WHAT THE TASK REQUIRES: Transcribe all records verbatim.
---------- SUPPLIED DATA
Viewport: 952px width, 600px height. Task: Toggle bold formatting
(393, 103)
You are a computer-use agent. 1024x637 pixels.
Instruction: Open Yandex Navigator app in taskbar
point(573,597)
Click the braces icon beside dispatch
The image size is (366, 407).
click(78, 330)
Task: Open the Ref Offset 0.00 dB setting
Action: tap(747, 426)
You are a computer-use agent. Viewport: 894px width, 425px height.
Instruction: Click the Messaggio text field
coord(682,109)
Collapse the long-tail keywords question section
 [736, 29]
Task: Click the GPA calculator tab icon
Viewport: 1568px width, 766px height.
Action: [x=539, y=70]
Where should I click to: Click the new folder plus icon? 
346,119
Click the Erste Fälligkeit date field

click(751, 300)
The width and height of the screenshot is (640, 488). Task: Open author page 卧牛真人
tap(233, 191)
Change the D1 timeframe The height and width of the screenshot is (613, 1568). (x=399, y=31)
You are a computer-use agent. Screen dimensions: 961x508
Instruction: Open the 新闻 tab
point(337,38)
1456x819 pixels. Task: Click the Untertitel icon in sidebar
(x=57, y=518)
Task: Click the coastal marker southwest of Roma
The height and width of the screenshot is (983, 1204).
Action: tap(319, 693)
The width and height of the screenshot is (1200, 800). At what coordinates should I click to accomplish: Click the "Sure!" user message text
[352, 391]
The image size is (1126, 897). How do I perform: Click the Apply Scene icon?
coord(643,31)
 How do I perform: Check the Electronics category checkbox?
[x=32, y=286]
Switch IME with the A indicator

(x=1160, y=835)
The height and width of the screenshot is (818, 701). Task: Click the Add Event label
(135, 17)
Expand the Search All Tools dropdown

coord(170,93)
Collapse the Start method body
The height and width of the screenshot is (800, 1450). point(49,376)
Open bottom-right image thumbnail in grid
--------------------
ANSWER SPACE:
Viewport: 952px width, 600px height. Task: Toggle bold formatting
(393, 103)
You are a computer-use agent. 1024x637 pixels.
Instruction: Open Yandex Navigator app in taskbar
point(573,597)
Click the braces icon beside dispatch
The image size is (366, 407).
click(78, 330)
Task: Open the Ref Offset 0.00 dB setting
Action: tap(747, 426)
You are a computer-use agent. Viewport: 894px width, 425px height.
Instruction: Click the Messaggio text field
coord(682,109)
Collapse the long-tail keywords question section
 [736, 29]
Task: Click the GPA calculator tab icon
Viewport: 1568px width, 766px height.
Action: [x=539, y=70]
Where should I click to: Click the new folder plus icon? 
346,119
Click the Erste Fälligkeit date field

click(751, 300)
The width and height of the screenshot is (640, 488). Task: Open author page 卧牛真人
tap(233, 191)
Change the D1 timeframe The height and width of the screenshot is (613, 1568). (x=399, y=31)
You are a computer-use agent. Screen dimensions: 961x508
Instruction: Open the 新闻 tab
point(337,38)
1456x819 pixels. Task: Click the Untertitel icon in sidebar
(x=57, y=518)
Task: Click the coastal marker southwest of Roma
The height and width of the screenshot is (983, 1204).
Action: tap(319, 693)
The width and height of the screenshot is (1200, 800). At what coordinates should I click to accomplish: Click the "Sure!" user message text
[352, 391]
The image size is (1126, 897). How do I perform: Click the Apply Scene icon?
coord(643,31)
 How do I perform: Check the Electronics category checkbox?
[x=32, y=286]
Switch IME with the A indicator

(x=1160, y=835)
The height and width of the screenshot is (818, 701). Task: Click the Add Event label
(135, 17)
Expand the Search All Tools dropdown

coord(170,93)
Collapse the Start method body
The height and width of the screenshot is (800, 1450). point(49,376)
Open bottom-right image thumbnail in grid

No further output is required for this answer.